Action item
Find every line below with the string "drawing" and pick it out.

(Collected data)
════════

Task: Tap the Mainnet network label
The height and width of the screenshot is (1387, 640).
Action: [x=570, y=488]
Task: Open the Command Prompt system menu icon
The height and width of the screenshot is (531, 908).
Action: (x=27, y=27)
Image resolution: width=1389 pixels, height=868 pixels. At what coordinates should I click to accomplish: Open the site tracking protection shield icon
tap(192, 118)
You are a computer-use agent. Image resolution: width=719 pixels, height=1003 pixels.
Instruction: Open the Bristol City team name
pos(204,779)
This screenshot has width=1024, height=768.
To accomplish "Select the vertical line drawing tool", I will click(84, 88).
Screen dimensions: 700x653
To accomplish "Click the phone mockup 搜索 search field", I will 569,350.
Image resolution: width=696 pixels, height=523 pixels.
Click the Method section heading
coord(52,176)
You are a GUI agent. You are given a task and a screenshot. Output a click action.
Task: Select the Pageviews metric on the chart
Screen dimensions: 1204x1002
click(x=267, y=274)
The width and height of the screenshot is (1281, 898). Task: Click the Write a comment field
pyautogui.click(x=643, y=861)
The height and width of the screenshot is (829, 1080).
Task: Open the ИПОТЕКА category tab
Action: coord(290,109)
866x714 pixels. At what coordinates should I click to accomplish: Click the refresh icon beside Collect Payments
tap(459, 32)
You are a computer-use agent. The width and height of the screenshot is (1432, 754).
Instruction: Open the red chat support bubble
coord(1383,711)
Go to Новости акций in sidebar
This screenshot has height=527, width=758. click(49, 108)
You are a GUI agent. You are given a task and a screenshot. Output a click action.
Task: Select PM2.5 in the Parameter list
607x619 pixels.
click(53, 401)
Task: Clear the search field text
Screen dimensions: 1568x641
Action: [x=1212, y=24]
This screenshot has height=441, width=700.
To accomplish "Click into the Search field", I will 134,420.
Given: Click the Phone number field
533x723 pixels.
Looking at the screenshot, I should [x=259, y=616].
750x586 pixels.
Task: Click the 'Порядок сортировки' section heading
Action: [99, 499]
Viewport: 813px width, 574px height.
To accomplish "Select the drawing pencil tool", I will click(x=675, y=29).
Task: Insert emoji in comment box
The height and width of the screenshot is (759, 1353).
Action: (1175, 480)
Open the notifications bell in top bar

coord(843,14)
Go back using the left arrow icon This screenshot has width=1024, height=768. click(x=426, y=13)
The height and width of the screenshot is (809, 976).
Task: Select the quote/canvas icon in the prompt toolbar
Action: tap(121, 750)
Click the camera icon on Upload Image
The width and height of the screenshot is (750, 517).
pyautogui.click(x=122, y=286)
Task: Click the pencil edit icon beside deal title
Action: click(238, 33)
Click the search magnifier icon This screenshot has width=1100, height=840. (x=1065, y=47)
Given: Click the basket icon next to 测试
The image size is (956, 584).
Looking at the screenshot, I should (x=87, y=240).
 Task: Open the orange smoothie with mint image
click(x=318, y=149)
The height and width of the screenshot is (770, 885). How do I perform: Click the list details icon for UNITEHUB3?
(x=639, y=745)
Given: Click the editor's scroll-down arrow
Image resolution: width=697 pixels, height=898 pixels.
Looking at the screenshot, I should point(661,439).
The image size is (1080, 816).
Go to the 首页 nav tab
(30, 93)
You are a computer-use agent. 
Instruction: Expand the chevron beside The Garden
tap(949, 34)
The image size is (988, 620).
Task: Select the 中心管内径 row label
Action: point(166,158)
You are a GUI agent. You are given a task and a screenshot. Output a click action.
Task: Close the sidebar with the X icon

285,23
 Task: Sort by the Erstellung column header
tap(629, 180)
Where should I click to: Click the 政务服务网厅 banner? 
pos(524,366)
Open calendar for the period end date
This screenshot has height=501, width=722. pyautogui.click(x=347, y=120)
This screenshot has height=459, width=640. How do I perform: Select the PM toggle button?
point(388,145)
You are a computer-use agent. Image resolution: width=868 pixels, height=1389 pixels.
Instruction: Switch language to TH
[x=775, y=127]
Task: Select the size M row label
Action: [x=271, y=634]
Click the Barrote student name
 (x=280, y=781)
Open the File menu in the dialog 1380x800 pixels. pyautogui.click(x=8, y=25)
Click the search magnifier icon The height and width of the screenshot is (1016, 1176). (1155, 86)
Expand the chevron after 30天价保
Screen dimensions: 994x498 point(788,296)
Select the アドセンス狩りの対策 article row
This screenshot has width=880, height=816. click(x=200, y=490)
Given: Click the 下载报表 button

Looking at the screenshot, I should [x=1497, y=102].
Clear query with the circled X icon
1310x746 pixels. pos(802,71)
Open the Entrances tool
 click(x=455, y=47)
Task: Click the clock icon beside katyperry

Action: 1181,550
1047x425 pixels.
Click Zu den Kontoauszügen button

════════

Expected answer
To accomplish "Select the vertical line drawing tool", I will click(84, 88).
To accomplish "Select the drawing pencil tool", I will click(x=675, y=29).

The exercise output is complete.